Question:
My wife has been selected by her employers (The National Health Service) to
attend a half-semester course (one lecture per week) on Stress Management,
to be held at Leeds University. She has already started to read one of the
recommended books on the subject, "The Truth About Stress", by Angela
Patmore, Atlantic Books, 2006. I have managed to snatch the book from time
to time, and have only read a few extracts.
Answer:
1 "functions rather like a church" seems the weakest
link in this chain of reasoning. Most investigators see
no likeness between stress management doctrine for
business use and either church organization or theology.
The current business doctrine looks more like modern
marketing techniques than any church. It also fits into
a pattern in collegiate "management science," viz. the
transformation of experience in successful business
management into disciplinarized knowledge that defines
a field for both "research" and academic credentials,
and then in turn generates a popularized version, for
customers who do not have the time to approach it
in the collegiate environment.
2. There are probably still differences between
current American and current British doctrines of
stress management in business, both nowadays equally far
from the source (physiologist Hans Selye 50 years ago.)
Is your wife being sent on the course to learn to manage her own stress
or that of other people?
I was once sent on a compulsory one-day stress management course. Early
in the day the occupational nurse who was running it asked people to
rate their stress levels on a scale of 1 to 10 (1 being the lowest)
comparing the previous day and their current level. Everyone else gave
high numbers for the day before and low for the present, except for me.

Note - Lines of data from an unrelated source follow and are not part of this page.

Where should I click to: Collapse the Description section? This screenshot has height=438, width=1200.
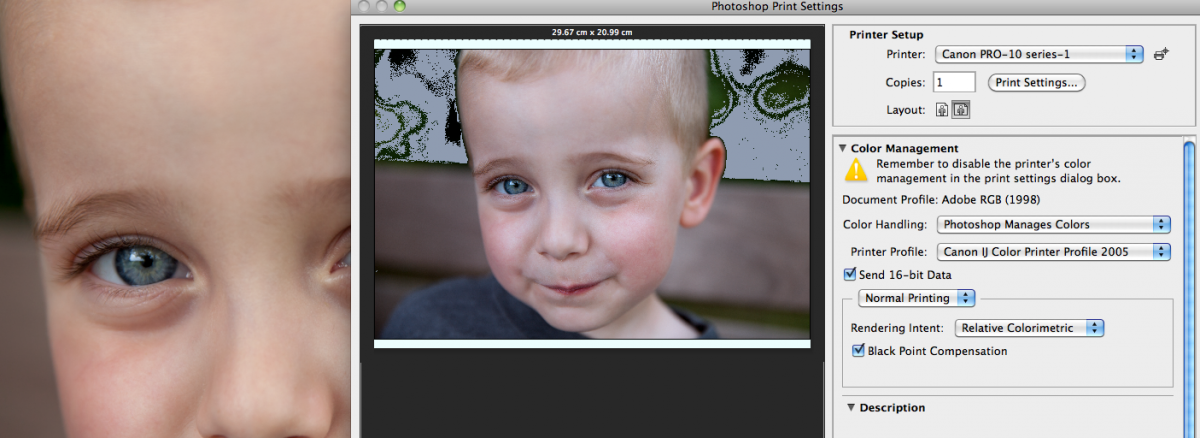[851, 407]
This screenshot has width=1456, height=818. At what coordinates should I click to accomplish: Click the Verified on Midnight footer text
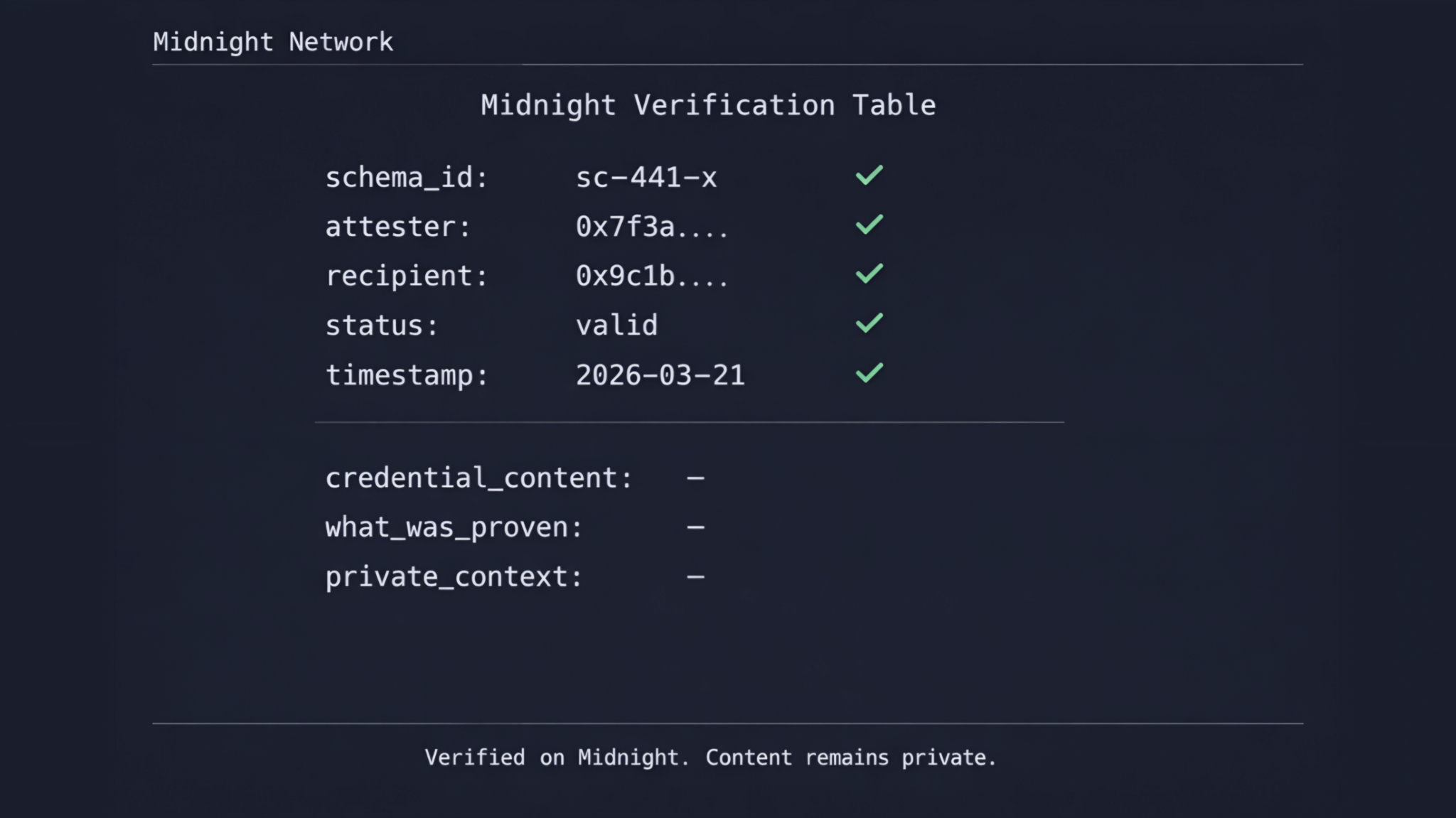click(x=710, y=758)
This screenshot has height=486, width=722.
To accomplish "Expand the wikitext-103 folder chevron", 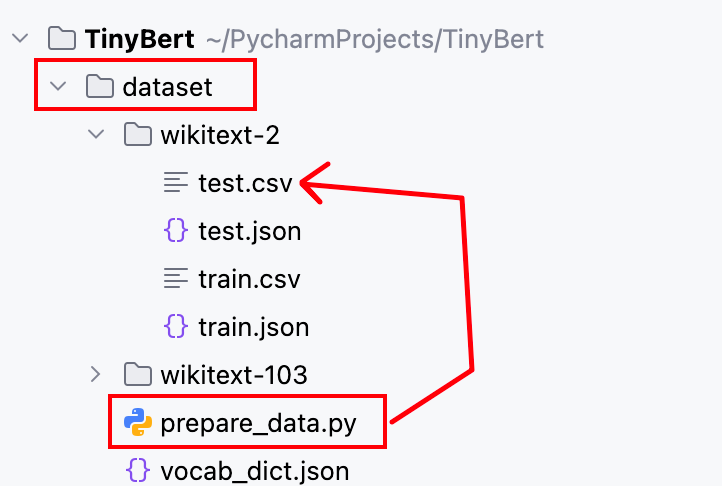I will pyautogui.click(x=95, y=374).
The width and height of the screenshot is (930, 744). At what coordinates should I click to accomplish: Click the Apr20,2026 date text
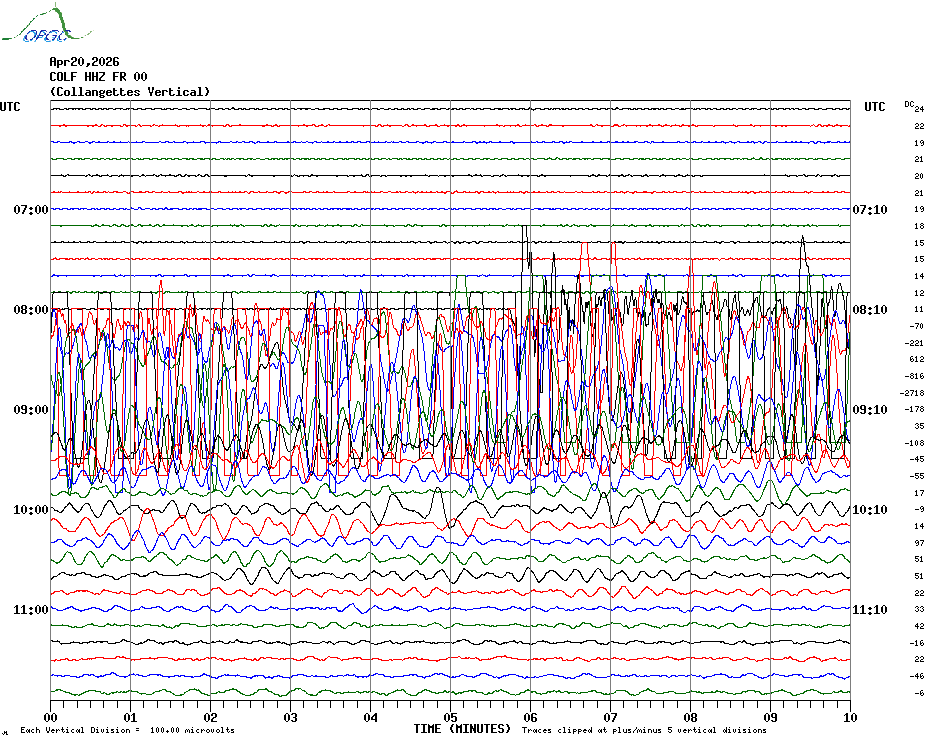(x=84, y=62)
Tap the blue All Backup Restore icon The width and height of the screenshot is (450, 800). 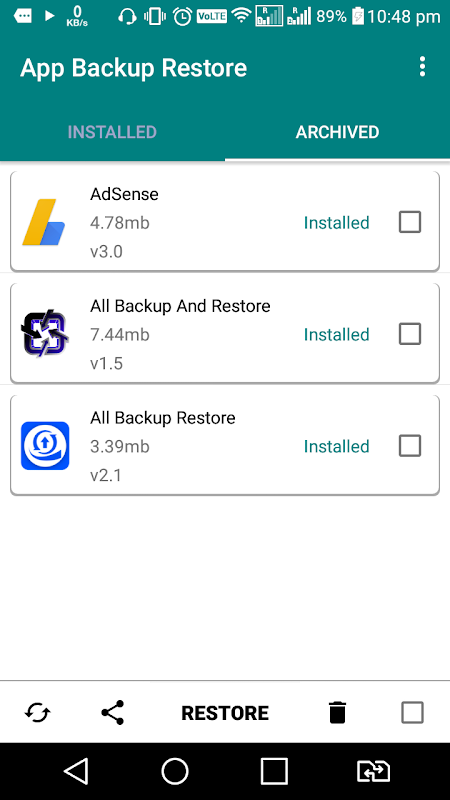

I explained that I had been quite relaxed the previous day but having to
come on the course had made me feel very stressed. She tactfully
suggested that I might like to leave at the coffee break and promised
not to tell on me.
Hearing of this, a colleague asserted that I didn't suffer from stress
but was obviously a carrier. Rather unkind, I thought.
That of other people. She is a Health Visitor, responsible for advising
mothers of new-born children (up to the age of 5) on the health aspects both
of the mothers themselves, and of their very young. This includes subjects
as diverse as immunisations and post-natal depression. From the point of
view of her employers, my wife's course on Stress is directed at the latter.
I find myself already wondering whether Ms Patmore would claim that the term
"post-natal depression" is as poorly defined as "stress" is.